Lors de l’ascension finale vers le site d’installation, une violente tempête de neige frappa la montagne, rendant toute progression impossible et augmentant fortement les risques d’accidents mortels. Les responsables de l’opération prirent alors la décision d’abandonner le matériel afin de préserver la vie des membres de l’expédition, en supposant qu’il pourrait être récupéré ultérieurement.
Cependant, lorsque des tentatives de récupération furent envisagées, le générateur avait disparu sous la neige et la glace. Les mouvements naturels du glacier, combinés à l’accumulation annuelle de nouvelles couches de neige, auraient progressivement entraîné l’enfouissement profond de l’appareil, rendant sa localisation précise extrêmement difficile, voire impossible.

Dans les sources historiques, journalistiques et académiques disponibles, trois noms reviennent fréquemment, mais ils ne sont pas tous des “agents CIA” au sens strict :
Jim McCarthy
Il est souvent décrit comme un responsable ou coordinateur américain lié à l’opération pour la CIA. Son rôle est évoqué dans plusieurs récits comme celui d’un officier de terrain ou d’un superviseur logistique, mais son statut exact d’agent opérationnel reste flou dans les documents publics.
Captain M. S. Kohli (Manmohan Singh Kohli)
Officier de la marine indienne et alpiniste expérimenté, il dirigea l’expédition sur le terrain.
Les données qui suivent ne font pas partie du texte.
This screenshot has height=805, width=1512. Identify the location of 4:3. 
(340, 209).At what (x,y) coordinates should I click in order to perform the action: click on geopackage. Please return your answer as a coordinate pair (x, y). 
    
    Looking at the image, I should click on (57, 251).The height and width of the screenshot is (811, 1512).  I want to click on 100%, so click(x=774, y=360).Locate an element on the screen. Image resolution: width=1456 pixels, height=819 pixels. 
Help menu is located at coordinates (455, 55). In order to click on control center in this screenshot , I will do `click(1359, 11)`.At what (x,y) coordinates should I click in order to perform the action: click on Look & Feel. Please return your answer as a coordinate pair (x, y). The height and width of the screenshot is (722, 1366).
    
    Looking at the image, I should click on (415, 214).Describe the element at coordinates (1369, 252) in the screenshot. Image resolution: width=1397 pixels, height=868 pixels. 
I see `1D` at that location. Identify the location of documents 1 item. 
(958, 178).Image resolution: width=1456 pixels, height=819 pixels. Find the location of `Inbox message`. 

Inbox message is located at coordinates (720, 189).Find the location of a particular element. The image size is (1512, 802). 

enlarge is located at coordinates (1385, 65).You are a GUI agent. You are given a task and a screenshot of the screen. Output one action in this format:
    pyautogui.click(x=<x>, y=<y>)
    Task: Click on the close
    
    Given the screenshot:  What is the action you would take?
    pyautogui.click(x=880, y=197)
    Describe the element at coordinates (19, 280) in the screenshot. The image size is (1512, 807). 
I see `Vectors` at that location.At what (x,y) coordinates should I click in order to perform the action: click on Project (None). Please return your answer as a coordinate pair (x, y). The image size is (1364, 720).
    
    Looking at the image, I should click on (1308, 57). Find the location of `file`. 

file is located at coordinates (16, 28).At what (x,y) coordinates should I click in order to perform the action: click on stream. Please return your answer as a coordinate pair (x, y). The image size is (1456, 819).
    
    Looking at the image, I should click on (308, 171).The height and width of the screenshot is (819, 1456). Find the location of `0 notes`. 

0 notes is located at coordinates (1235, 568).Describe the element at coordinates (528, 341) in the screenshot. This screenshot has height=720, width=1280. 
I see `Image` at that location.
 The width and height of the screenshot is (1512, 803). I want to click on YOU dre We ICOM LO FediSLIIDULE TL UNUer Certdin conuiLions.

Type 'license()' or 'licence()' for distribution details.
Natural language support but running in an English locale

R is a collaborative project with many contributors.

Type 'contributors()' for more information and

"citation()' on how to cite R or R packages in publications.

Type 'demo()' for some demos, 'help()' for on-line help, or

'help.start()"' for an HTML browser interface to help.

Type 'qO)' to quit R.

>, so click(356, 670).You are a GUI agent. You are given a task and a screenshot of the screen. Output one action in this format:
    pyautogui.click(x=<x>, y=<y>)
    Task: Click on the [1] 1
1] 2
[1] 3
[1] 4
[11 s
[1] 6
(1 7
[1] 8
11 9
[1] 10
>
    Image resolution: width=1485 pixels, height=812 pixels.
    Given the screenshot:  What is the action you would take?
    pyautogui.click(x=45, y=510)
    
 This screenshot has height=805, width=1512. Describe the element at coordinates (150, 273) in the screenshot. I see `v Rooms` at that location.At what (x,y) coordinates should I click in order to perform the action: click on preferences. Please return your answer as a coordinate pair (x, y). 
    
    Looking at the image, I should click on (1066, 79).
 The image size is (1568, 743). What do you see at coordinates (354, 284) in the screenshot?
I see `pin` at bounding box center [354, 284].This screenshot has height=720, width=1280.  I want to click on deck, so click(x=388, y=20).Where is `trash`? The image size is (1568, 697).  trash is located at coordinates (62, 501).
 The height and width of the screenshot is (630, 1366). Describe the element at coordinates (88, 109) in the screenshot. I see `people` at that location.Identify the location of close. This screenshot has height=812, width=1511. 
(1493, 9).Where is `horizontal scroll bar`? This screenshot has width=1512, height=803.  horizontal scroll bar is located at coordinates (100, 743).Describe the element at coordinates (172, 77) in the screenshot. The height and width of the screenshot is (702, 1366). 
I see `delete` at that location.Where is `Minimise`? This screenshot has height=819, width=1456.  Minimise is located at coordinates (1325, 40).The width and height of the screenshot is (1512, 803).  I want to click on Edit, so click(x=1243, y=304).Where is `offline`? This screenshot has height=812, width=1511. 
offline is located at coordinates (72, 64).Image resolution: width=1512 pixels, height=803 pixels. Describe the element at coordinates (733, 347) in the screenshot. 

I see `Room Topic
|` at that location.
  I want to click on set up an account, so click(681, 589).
Il n’était pas un agent de la CIA, mais un partenaire clé de l’opération indo-américaine. Son implication est bien documentée et assumée publiquement.
Sonam Gyatso
Alpiniste et porteur de haute altitude, souvent cité dans les récits de l’expédition. Là encore, il ne s’agissait pas d’un agent de renseignement, mais d’un acteur essentiel sur le plan technique et humain.

Cette mission illustre de manière frappante l’excès de confiance et l’imprudence caractéristique de certaines opérations de la CIA, notamment pendant la guerre froide. En poursuivant un objectif stratégique, l’agence a délibérément mis en danger un environnement fragile et potentiellement la vie de millions de personnes, tout en laissant derrière elle un matériel nucléaire abandonné et hors de contrôle. Plutôt que de démontrer un génie opérationnel, cette affaire révèle une attitude arrogante et irresponsable, où les intérêts géopolitiques immédiats ont été placés bien au-dessus de toute considération humaine ou environnementale. La montagne, silencieuse et implacable, demeure aujourd’hui le témoin glacé d’une aventure technologique dangereuse, dont l’ombre pourrait peser sur des générations.